2022-11-10. Jean-François Lisée nous rappelle l’origine de l’expression «été des Indiens» et du toponyme Lachine (Le Devoir, 9 nov., p. A3). «Été des Indiens» découlerait de l’erreur des Français qui croyaient en arrivant ici se trouver sur les pourtours des Indes. Et le toponyme tiendrait au fait que d’autres aventuriers, partant de la Côte Saint-Sulpice, croyaient se diriger vers un continent chinois tout près. Les Québécois de la capitale, pour leur part, se trompent depuis moins longtemps. Ils croient vivre sur le cap Diamant ou, encore, rue du Petit-Champlain. De fait, «Diamant», présenté ici comme un patronyme, vient d’une mauvaise traduction de «Diamond Cape» et la même erreur explique «rue du Petit-Champlain», traduction maladroite de «Little Champlain Street». Les dérapages relevés par Lisée relèvent d’un mirage géographique et ceux observés à Québec, de calques de l’anglais.

Vente ou soldes ? (2022)

2022-11-11. Les quincailleries Canadian Tire emploient une bonne expression dans leur message publicitaire : «Le plus grand solde de pneus de l’année» (Le Journal de Québec, 10 novembre, p. 23). Il faut les féliciter. Les magasins du réseau auraient pu se contenter du classique anglicisme «La plus grande vente…» comme le font encore nombre de retardataires ou de réfractaires. D’une part, les répertoires correctifs soulignent la faute et, d’autre part, on explique le dérapage : on est porté à traduire le mot anglais «sale« par le seul mot «vente». Or le français distingue l’action de vendre (on fait une vente d’importance, un immeuble ou une usine…) et les ventes au rabais ou les soldes. Il faut espérer que le civisme dont fait preuve la direction et les publicitaires du réseau influencera les entreprises récalcitrantes ou simplement ignorantes d’une distinction propre au français.

Séquestrer ? (2022)

2022-11-12. «Séquestrer v.tr. : emprisonner illégalement quelqu’un». Telle est la définition du verbe selon le Multi dictionnaire de la langue. Un exemple suit : «Les diplomates ont été enlevés et séquestrés». Le journaliste Pierre-Paul Biron écrit : «Les jurés, dix femmes et quatre hommes, seront […] séquestrés..» (Le Journal de Québec, 11 nov. , p. 6). C’est dire que les jurés seront, selon le sens actuel, illégalement détenus.
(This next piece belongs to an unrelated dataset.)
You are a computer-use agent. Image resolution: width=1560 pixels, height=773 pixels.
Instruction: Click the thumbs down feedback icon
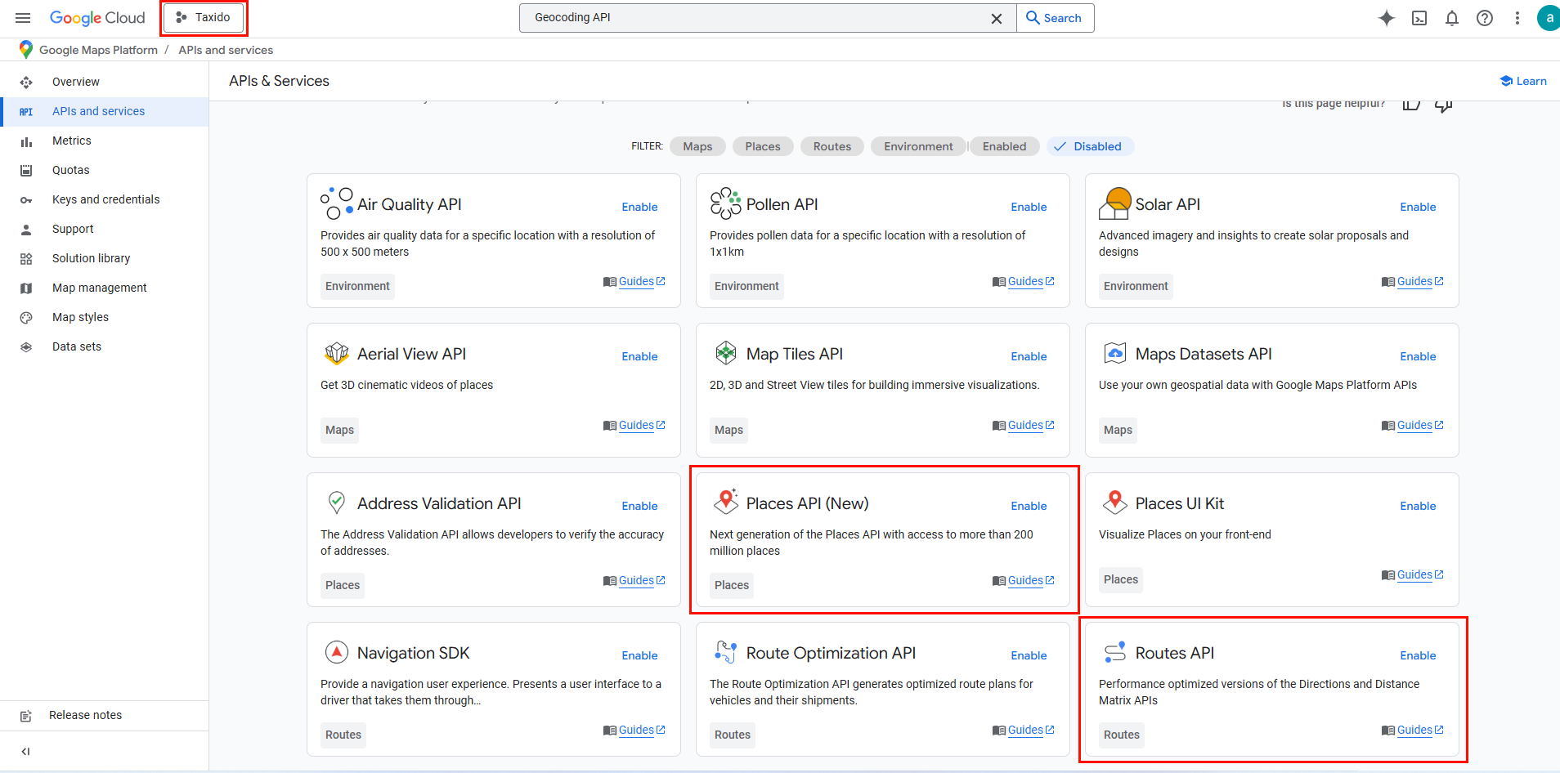(1444, 105)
Il est difficile de concevoir que quatorze citoyennes ou citoyens seront «séquestrés» par l’État chargé de la justice. D’où vient le dérapage? Sans doute du fait qu’il existe deux verbes américains ( sequester et sequestrate) dont le sens est «priver de communications avec l’extérieur». Le verbe français, lui, n’a pas ce sens. On commet donc un anglicisme sémantique en lui attribuant un sens qu’il n’a pas. Le journaliste aurait dû écrire : «… seront isolés, mis au secret, soumis au huis clos, claustrés» (sans séquestration).

Vétéran (2022)

2022-11-14. Dans le domaine du hockey, contrairement à ce que l’on voit dans les Forces armées, un vétéran est un joueur d'expérience toujours en fonction. Le Journal de Québec offrait la manchette suivante à ses lecteurs : « Une recrue et un vétéran gérant ont dominé… » (7 novembre, p. 62). On précise, en début d’article, que le vétéran, Dusty Baker, « a remporté sa première série mondiale à titre de gérant après 2093 matchs » On accorde le titre de « vétéran» à l’entraîneur toujours au poste. S’il prend sa retraite au cours des mois ou des ans, on ne lui donnera plus le titre de «vétéran», mais celui d’«ancien entraîneur» ou d’«ancien gérant». En principe, le prétendu vétéran à la retraite devient un «ancien combattant». Reste à savoir s’il a déjà participé à une guerre, s’il a combattu. Mais là, on s’éloigne du sport…

Événement (2022)

 2022-11-15. Le mot «événement» se dégrade et perd des plumes. L’ex-député Harold Lebel et une copine se regardent, boivent un verre, parlent, s’embrassent (?), etc. Tout ce qu’ils ont fait devient «événements». On lit : « … l’ancien élu a nié […] les événements rapportés…» (François Carabin, Le Devoir, 15 novembre, A2). Traditionnellement, le mot était réservé à des faits notables ou importants. Croiser quelqu’un, lui donner une tape dans le dos, lui faire un Bisou , lui dire qu’il a un beau complet, qu’on aime sa coiffure serait-il des détails qu’il faut honorer du titre d’«événements»? Il est vrai que l’expression «les événements» a souvent valeur d’euphémisme : on veut éviter «incident», «engueulade», «attaque»… Et puis le mot lui-même monopolise déjà l’attention en raison du choix d'un de ses accents,

Collège des médecins (2022)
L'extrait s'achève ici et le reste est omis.